Anche le persone con diabete di tipo 2 visitate lo scorso anno nei centri aderenti al ‘circuito Annali’ sono sempre più anziane, con una quota di over75enni passata dal 34,8% a quasi il 36%. Si riduce di un ulteriore punto percentuale l’obesità, scesa dal 36 al 35%, confermando un trend di miglioramento nella gestione del peso di questi pazienti. Stabile al 56% il gruppo di chi mantiene l’emoglobina glicata sotto controllo, oltre il 44% chi ha il colesterolo in regola (rispetto al 40,2% della rilevazione precedente) ma solo il 26,5% raggiunge adeguati valori pressori. La graduale riduzione dell’obesità potrebbe spiegarsi con il sempre maggior utilizzo dei nuovi farmaci per il diabete. La malattia renale e quella cardiovascolare si confermano le complicanze croniche prevalenti nel DM2, riscontrate rispettivamente nel 50% e nel 15% dei pazienti, seguite dalla retinopatia diabetica (12%). 

Per quanto riguarda il diabete gestazionale il 52,2% delle donne ha eseguito la curva glicemica in accordo con le vigenti linee guida, fra la 24esima e la 28esima settimana di gravidanza. Scende, anche se di poco, il numero di coloro che hanno ricevuto una diagnosi tardiva, dal 14,4% della precedente rilevazione al 13,6% di quella attuale. I fattori di rischio del diabete gestazionale risultati più rappresentati (tra quelli registrati) sono l’età superiore ai 35 anni (41,1%), seguita dall’obesità pregravidica e dalla familiarità per diabete pari al 13%. Dopo la diagnosi, il 61,8% delle pazienti ha adottato modifiche dello stile di vita e nella dieta, il 38,2% ha iniziato la terapia insulinica, in media dalla 28^ settimana di gestazione. 

“Quelli presentati oggi sono i dati reali generati nella pratica clinica, aggiornati al 2024 e rappresentativi della qualità delle cure erogate nel nostro Paese alle persone con diabete”, dichiara Riccardo Candido, presidente Amd. “Si tratta di un contributo ‘evidence based’ di estrema utilità per pianificare le politiche sanitarie in risposta a questa patologia, una fra quelle croniche più diffuse e invalidanti a livello globale. Un esempio concreto di come ‘sfruttare’ al meglio questi dati ci arriva dai casi del piede diabetico e della retinopatia”.  
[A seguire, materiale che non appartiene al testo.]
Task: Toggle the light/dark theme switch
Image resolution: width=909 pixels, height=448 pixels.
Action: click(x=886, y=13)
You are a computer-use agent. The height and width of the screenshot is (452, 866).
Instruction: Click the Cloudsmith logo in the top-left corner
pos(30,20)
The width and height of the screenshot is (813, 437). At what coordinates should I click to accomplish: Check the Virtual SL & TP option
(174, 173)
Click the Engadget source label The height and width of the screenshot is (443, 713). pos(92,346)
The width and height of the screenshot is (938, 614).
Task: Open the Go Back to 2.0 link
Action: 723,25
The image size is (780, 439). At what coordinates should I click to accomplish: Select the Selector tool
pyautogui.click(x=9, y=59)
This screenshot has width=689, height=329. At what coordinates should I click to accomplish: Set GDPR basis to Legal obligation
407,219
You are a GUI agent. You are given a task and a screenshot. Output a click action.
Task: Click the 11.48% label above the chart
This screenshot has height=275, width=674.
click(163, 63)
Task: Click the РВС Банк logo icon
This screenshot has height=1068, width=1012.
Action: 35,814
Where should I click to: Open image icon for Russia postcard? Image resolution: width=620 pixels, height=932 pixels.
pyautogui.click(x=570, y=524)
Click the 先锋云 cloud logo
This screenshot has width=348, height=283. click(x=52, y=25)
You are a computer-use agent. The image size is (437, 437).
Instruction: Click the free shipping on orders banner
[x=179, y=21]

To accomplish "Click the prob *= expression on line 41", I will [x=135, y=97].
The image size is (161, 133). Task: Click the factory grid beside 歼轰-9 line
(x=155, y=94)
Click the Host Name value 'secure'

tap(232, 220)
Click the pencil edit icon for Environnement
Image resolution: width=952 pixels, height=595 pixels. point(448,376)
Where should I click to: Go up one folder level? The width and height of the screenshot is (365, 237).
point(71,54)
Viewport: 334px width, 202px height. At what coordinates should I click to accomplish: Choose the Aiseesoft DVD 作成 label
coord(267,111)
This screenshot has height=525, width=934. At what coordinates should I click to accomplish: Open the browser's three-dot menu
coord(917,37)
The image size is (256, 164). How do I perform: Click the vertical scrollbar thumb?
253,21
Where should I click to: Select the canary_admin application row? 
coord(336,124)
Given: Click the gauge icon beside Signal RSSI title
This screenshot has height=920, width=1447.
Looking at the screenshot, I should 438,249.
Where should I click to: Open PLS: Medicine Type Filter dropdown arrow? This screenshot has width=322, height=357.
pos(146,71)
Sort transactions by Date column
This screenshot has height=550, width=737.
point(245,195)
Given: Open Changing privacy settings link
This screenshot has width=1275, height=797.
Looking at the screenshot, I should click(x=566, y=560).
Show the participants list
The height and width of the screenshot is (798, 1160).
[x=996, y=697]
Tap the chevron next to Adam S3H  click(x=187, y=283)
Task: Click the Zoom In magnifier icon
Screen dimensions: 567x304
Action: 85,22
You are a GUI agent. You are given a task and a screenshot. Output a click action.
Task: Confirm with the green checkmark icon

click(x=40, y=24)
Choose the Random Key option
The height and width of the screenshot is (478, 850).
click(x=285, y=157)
Gli Annali, aggiunge Candido, “ci dicono che su queste complicanze non riusciamo a raccogliere i dati in modo puntuale. Sarebbe, quindi, utile fornire dei retinografi a tutti i centri di diabetologia per rendere più semplice e accessibile il controllo del fondo oculare nei soggetti con diabete, e realizzare un tavolo di lavoro nazionale per la gestione del piede diabetico. Si tratta di azioni concrete, da sviluppare con il contributo dei decisori politici, che possono migliorare l’assistenza ai nostri pazienti”. 

“Dagli Annali Amd si è sviluppata un’importante attività di ricerca clinica osservazionale, che ha generato oltre 60 articoli pubblicati su riviste internazionali e 38 monografie tematiche e Report annali”, aggiunge Graziano Di Cianni, presidente di Fondazione Amd. “Abbiamo approfondito tanti aspetti chiave nella gestione del diabete, incluse le tematiche di genere, la cura del paziente anziano, l’assistenza alla popolazione migrante (che ormai rappresenta il 14% dei nostri assistiti) e l’appropriatezza nell’utilizzo dei farmaci. Presto potremo analizzare anche i tipi di diabete meno frequenti per identificare e comprendere meglio le caratteristiche di questi pazienti. La nostra banca dati, quindi, continuerà a crescere, aiutandoci a contrastare l’inerzia terapeutica e a curare sempre meglio tutte le persone con diabete. Riteniamo di avere a disposizione gli strumenti più idonei per misurarci con le nuove sfide che dovremo affrontare nei prossimi anni”.